Ok Larry is there a trick to this rebuild kit. I have the top and the bottom of the steering box off and the thing will not come free. I have bet the cr-p out of this thing. need help.triied to remove the box but the tie rod ends will come free.
 
I'm assuming that you're rebuilding the Center Arm, since that's what we noticed at Larry's shop...it was worn and pivoting on its own axis...

You don't need to take the steering box off. Nor do you need to take the Center Arm off.

I'd rebuild the drag link too....while you're there....but anyway, you can undo the steering dampener, the drag link, take top nut and threaded washer out, etc. I recall having to unscrew the bottom nut and hammering on IT so as to not mess up any threads...should pop right out. The center arm is made to be adjusted regularly, and all you do is tighten it all the way, then back off about 1/4 to 1/3 of the way, hold the center (22mm I think) and tighten the lock nut. I've not done it in a few years, but its pretty easy.

I have a tie rod puller, heavy duty Pitman arm puller, etc if you like to borrow it...
 
I'm assuming that you're rebuilding the Center Arm, since that's what we noticed at Larry's shop...it was worn and pivoting on its own axis...

You don't need to take the steering box off. Nor do you need to take the Center Arm off.

I'd rebuild the drag link too....while you're there....but anyway, you can undo the steering dampener, the drag link, take top nut and threaded washer out, etc. I recall having to unscrew the bottom nut and hammering on IT so as to not mess up any threads...should pop right out. The center arm is made to be adjusted regularly, and all you do is tighten it all the way, then back off about 1/4 to 1/3 of the way, hold the center (22mm I think) and tighten the lock nut. I've not done it in a few years, but its pretty easy.

I have a tie rod puller, heavy duty Pitman arm puller, etc if you like to borrow it...

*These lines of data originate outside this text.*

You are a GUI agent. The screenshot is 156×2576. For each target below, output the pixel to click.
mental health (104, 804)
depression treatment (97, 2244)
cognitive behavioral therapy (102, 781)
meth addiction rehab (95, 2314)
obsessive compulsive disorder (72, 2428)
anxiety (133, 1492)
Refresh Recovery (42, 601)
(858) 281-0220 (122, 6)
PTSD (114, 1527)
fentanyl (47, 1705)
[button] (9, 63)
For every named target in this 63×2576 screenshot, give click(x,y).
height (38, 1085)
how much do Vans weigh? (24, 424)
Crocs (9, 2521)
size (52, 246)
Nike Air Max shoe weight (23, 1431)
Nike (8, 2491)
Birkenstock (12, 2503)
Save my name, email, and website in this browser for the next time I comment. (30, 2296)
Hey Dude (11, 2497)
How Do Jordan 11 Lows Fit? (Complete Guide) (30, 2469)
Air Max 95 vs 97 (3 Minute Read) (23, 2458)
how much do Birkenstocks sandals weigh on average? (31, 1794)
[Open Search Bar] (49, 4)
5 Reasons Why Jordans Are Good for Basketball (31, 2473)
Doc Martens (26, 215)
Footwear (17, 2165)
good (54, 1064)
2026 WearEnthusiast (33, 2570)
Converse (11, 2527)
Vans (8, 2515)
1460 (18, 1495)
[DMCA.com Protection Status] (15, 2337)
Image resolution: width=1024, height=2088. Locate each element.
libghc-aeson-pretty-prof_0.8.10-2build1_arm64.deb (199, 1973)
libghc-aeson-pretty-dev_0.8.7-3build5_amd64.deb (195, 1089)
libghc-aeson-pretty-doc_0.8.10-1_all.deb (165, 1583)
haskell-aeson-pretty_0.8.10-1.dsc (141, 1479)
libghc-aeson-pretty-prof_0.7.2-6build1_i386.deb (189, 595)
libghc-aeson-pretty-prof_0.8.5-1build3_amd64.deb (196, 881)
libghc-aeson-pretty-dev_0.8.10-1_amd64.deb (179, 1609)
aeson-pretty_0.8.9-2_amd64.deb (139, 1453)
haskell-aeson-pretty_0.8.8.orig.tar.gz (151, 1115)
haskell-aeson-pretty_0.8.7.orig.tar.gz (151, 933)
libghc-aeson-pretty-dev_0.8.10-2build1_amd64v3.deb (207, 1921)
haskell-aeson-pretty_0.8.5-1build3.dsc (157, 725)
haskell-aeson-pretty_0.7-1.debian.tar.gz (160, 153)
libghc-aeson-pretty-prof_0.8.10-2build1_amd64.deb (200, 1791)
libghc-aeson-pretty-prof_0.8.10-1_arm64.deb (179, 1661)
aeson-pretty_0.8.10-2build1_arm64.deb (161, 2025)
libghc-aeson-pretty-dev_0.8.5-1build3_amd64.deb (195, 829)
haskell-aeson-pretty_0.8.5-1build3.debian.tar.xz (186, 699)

Yup, Mike summed it up. To make things easy if you can borrow Mike's tie rod seperator use it or they rent them at the parts store and will refund your money when you return it. You'll save the tie rod ends. Also when going back with them if the end boots that hold the frease fall apart you can pick them up in the help section at O'Reilly 4-Sure not so sure at the zone. Spectre makes the poly ones which are very nice but pricy and being you need to get it back together you don't want to wait. There use to be a good write up on the rebuild I'll look for it. I'll be in that area after lunch. Holden's testing for his yellow belt and then picking up more stainless for the winch at Home Depot since S&L closed tomorrow also need some salt for the well. I can stop by and give you a hand after that. No plan as of now Father-in-law's birthday but as of bedtime there were no plans so give me a call let me know where you're at with it. :)
 
Larry to the rescue again. I got the center arm rebuilt just need to make it to the store for some grease. I ran out. I hope this fixed the steering problem. If not back to the drawing board. Scott, Larry was saying you needed to do some things to the troopy, if you need some help this week I will be around just give me a call. :grinpimp:
 
yeah, there's lots of room for it in the stock setup....the drag link (you can "fix" it temporarily with penny...its just a spring loaded, adjustable ball/socket that moves in a piston-like fashion...those kits are cheap....there are something like 5 tie rod ends...and the center arm, not to mention the steering gearbox itself (which is also adjustable)...

Sorry to have missed out on all the fun today...maybe tomorrow I'll have some cruiser time!